*DOCUMENT SEGMENT*
+-------+

Agricultural intensification leads to higher nitrate levels in Lake Ontario tributaries

• Published in: The Science of the total environment Vol. 830; p. 154534
• Main Authors: Liu, F.S., Lockett, B.R., Sorichetti, R.J., Watmough, S.A., Eimers, M.C.
• Format: Journal Article
• Language: English
• Published: Netherlands Elsevier B.V 15.07.2022
• Subjects: Agriculture - methods; Glycine max; Great Lakes; Lakes; Land use change; Nitrates - analysis; Nitrogen - analysis; Nutrients; Ontario; Phosphorus - analysis; Tile drainage; Water Movements; Water quality; Zea mays; Ontario; Nutrients; Tile drainage; Land use change; Water quality; Great Lakes
• ISSN: 0048-9697; 1879-1026
• DOI: 10.1016/j.scitotenv.2022.154534

Eutrophication remains the most widespread water quality impairment globally and is commonly associated with excess nitrogen (N) and phosphorus (P) inputs to surface waters from agricultural runoff. In southern Ontario, Canada, increases in nitrate (NO3-N) concentrations as well as declines in total phosphorus (TP) concentration have been observed over the past four decades at predominantly agricultural watersheds, where major expansions in row crop production at the expense of pasture and forage have occurred. This study used a space-for-time approach to test whether ‘agricultural intensification’, herein defined as increases in row crop area (primarily corn-soybean-winter wheat rotation) at the expense of mixed livestock and forage/pasture, could explain increases in NO3-N and declines in TP over time. We found a clear, positive relationship between the extent of row crop area within watersheds and NO3-N losses, such that tributary NO3-N concentrations and export were predicted to increase by ~0.4 mg/L and ~130 kg/km2 respectively, for every 10% expansion in row crop area. There was also a significant positive relationship between row crop area and total dissolved phosphorus (TDP) concentration, but not export, and TP was not correlated with any form of landcover. Instead, TP was strongly associated with storm events, and was more sensitive to hydrologic condition than to landcover. These results suggest that pervasive shifts toward tile-drained corn and soybean production could explain increases in tributary NO3-N levels in this region. The relationship between changes in agriculture and P is less clear, but the significant association between dissolved P and row crop area suggests that increased adoption of reduced tillage practices and tile drainage may enhance subsurface losses of P. [Display omitted] •Nitrate and total dissolved phosphorus levels were significantly higher in row-crop dominated watersheds.•Pervasive shifts toward intensive row-crop systems may explain rising nitrate levels in the lower Great Lakes.•Associated changes in N:P could have consequences for aquatic productivity.

+-------+

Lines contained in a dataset
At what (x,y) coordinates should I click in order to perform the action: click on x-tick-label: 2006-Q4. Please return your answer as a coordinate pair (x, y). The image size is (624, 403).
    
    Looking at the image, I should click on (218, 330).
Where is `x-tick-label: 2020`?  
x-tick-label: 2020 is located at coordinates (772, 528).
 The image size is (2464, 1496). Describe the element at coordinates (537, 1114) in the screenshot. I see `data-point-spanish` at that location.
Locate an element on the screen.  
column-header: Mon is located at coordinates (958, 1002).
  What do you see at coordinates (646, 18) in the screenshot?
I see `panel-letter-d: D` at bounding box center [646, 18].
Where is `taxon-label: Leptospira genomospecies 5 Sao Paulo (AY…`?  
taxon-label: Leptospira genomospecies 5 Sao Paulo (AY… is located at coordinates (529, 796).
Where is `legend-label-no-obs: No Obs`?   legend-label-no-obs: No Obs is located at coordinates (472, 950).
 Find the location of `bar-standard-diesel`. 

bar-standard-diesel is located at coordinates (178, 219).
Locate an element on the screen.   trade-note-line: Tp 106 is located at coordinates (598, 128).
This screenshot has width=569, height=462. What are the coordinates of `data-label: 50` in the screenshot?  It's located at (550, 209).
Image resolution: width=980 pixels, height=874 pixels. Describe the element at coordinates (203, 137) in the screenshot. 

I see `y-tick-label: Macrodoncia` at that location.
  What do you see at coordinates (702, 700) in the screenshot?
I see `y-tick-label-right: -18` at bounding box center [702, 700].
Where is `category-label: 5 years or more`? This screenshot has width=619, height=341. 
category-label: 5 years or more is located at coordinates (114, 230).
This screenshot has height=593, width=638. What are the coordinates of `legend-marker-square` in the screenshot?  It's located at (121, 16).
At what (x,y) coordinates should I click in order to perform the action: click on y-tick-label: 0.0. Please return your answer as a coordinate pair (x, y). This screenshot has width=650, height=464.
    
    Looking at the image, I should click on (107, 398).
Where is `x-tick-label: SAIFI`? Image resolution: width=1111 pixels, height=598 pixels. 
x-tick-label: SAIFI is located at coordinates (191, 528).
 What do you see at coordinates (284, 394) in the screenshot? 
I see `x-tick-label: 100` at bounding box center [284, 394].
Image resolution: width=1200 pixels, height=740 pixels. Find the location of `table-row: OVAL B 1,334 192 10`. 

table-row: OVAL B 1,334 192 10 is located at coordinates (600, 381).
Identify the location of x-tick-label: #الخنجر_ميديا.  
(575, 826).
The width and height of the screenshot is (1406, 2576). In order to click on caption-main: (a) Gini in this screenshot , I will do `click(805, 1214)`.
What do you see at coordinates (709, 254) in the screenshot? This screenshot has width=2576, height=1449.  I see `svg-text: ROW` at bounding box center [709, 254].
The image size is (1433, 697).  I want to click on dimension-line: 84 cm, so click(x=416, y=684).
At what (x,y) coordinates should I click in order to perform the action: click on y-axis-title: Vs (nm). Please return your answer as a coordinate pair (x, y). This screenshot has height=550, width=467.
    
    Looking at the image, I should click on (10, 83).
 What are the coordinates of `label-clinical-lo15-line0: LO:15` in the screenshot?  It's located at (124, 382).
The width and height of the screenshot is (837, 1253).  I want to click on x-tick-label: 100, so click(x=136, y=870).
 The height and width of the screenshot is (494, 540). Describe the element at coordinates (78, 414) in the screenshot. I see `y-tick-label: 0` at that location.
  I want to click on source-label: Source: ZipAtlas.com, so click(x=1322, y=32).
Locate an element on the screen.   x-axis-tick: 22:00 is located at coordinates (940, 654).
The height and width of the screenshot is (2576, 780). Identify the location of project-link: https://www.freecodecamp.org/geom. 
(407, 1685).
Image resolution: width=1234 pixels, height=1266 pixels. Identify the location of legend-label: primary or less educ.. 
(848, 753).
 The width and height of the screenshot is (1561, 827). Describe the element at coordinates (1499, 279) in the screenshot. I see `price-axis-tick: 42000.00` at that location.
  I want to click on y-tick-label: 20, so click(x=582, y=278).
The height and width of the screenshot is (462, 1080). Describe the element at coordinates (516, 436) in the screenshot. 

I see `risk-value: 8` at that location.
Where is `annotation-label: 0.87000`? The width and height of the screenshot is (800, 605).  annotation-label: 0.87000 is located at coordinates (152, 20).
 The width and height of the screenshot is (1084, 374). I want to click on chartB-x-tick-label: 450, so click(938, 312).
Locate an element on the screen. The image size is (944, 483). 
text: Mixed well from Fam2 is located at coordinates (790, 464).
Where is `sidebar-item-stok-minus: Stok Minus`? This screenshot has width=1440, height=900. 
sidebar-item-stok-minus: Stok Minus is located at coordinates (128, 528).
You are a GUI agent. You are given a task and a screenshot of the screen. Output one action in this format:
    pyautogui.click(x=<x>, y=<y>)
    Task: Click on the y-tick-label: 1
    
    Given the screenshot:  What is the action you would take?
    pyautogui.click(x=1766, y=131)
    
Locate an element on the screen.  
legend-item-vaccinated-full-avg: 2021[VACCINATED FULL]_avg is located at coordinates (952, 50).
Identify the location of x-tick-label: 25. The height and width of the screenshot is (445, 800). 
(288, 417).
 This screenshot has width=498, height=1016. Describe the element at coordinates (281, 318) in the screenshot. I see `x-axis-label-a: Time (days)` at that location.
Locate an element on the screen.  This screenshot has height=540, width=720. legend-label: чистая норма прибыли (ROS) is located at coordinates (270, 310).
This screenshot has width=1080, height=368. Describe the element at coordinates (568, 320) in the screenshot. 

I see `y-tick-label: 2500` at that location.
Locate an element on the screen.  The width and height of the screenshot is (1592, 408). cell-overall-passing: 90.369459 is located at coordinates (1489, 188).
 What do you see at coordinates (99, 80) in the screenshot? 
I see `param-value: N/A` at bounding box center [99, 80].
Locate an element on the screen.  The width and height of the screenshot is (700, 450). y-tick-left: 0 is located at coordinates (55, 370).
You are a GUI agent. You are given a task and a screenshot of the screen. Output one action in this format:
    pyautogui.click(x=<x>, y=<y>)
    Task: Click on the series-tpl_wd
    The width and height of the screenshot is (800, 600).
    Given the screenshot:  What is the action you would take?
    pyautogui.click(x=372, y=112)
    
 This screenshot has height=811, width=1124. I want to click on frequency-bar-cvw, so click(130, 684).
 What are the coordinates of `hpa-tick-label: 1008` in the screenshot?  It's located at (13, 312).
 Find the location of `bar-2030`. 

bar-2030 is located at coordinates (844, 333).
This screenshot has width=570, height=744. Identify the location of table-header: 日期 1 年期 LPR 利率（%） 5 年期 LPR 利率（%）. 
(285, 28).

+-------+

*EXERCISE 1*
Determine whether each statement below agrees with the article on nitrate levels in Lake Ontario tributaries, answering yes or no and quoting the words of the article that decide it. (a) Total phosphorus was strongly associated with storm events. (b) Row crop area showed a significant relationship with total dissolved phosphorus export. (c) The article was published in Canada.
*EXERCISE 2*
According to the article on nitrate levels in Lake Ontario tributaries, by how much was tributary NO3-N concentration predicted to increase for every 10% expansion in row crop area?

*EXERCISE OUTPUT 1*
(a) Yes: "TP was strongly associated with storm events"
(b) No: "a significant positive relationship between row crop area and total dissolved phosphorus (TDP) concentration, but not export"
(c) No: "Published: Netherlands Elsevier B.V"

*EXERCISE OUTPUT 2*
By about 0.4 mg/L.